■ Supplied passage:
+===+

Kafka Consumer Basics: Poll Loop & Subscription (2026)

A consumer is built around poll: group membership is kept alive by heartbeats, and processing is confirmed via offset commits.

Understanding how the key settings interact — max.poll.interval.ms, session.timeout.ms, heartbeat.interval.ms, enable.auto.commit, and friends — is critical both on the exam and in production.

Polling Basics and the Fetch Flow

KafkaConsumer calls poll(Duration) on a regular cadence and returns data that has already been fetched from the broker. The number of records returned is shaped by settings such as max.poll.records, and it interacts with the broker-side fetch.min.bytes and fetch.max.wait.ms. poll is also essential for driving group management forward — running rebalance callbacks and coordinating with the heartbeat thread.

After the first subscribe call, the consumer joins the group keyed by group.id, and polling really gets going once partitions are assigned. Fetches are prefetched in the background, so the single most important best practice for stable operation is to call poll on a short, regular cadence.

Always call poll on a short cycle (use timer loops and isolate any blocking work)
Cap per-cycle work with max.poll.records to avoid rebalances and commit lag
auto.offset.reset controls the starting position (latest/earliest) for new subscriptions
Network fetches happen in the background, but a slow application-side poll cycle stalls the entire pipeline

Consumer-to-broker interactions (poll / heartbeat / commit)

Minimal polling loop (Java)

Properties props = new Properties();
props.put(ConsumerConfig.BOOTSTRAP_SERVERS_CONFIG, "broker:9092");
props.put(ConsumerConfig.GROUP_ID_CONFIG, "g1");
props.put(ConsumerConfig.KEY_DESERIALIZER_CLASS_CONFIG, "org.apache.kafka.common.serialization.StringDeserializer");
props.put(ConsumerConfig.VALUE_DESERIALIZER_CLASS_CONFIG, "org.apache.kafka.common.serialization.StringDeserializer");
props.put(ConsumerConfig.ENABLE_AUTO_COMMIT_CONFIG, "false");
props.put(ConsumerConfig.MAX_POLL_RECORDS_CONFIG, 200);

KafkaConsumer<String, String> consumer = new KafkaConsumer<>(props);
consumer.subscribe(Collections.singletonList("orders"));

try {
  while (true) {
    ConsumerRecords<String, String> records = consumer.poll(Duration.ofMillis(500));
    for (ConsumerRecord<String, String> r : records) {
      // Application processing
      handle(r);
    }
    // Commit after the batch (sync for low-volume, high-reliability cases)
    consumer.commitSync();
  }
} finally {
  consumer.close();
}

Heartbeats and Timeouts

Consumers send periodic heartbeats to keep group membership alive. In the Java client, heartbeats are sent on an internal thread, but if the application-side poll falls far behind, max.poll.interval.ms is exceeded and the consumer becomes a rebalance target. session.timeout.ms is the upper bound the coordinator waits before deciding heartbeats have stopped, and heartbeat.interval.ms is the target interval between heartbeats.

A common production failure mode is when long processing or external I/O blocks the application thread: heartbeats keep flowing, but max.poll.interval.ms is exceeded and a rebalance is triggered anyway. Practical mitigations include shrinking the batch, using pause/resume to control the backlog, and bumping max.poll.interval.ms when the workload truly requires it.

+===+

■ Recorded data:
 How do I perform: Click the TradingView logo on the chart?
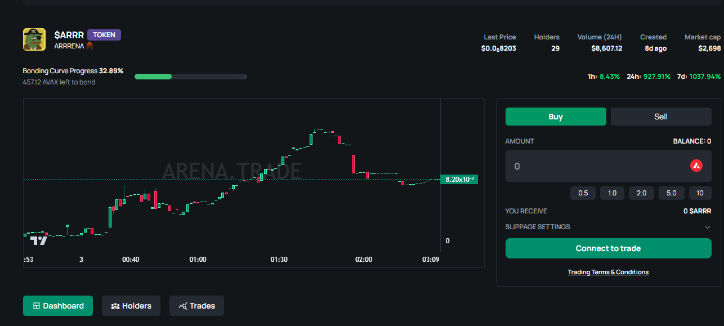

+===+

■ Given task:
State whether each statement below agrees with the Kafka consumer page, answering yes or no and quoting the exact words of the page that settle it. 1. The minimal polling loop turns off automatic offset commits. 2. session.timeout.ms is the target interval between heartbeats. 3. When long processing blocks the application thread, heartbeats stop flowing.

■ Task output:
1. Yes: "props.put(ConsumerConfig.ENABLE_AUTO_COMMIT_CONFIG, "false");"
2. No: "session.timeout.ms is the upper bound the coordinator waits before deciding heartbeats have stopped, and heartbeat.interval.ms is the target interval between heartbeats."
3. No: "heartbeats keep flowing, but max.poll.interval.ms is exceeded and a rebalance is triggered anyway."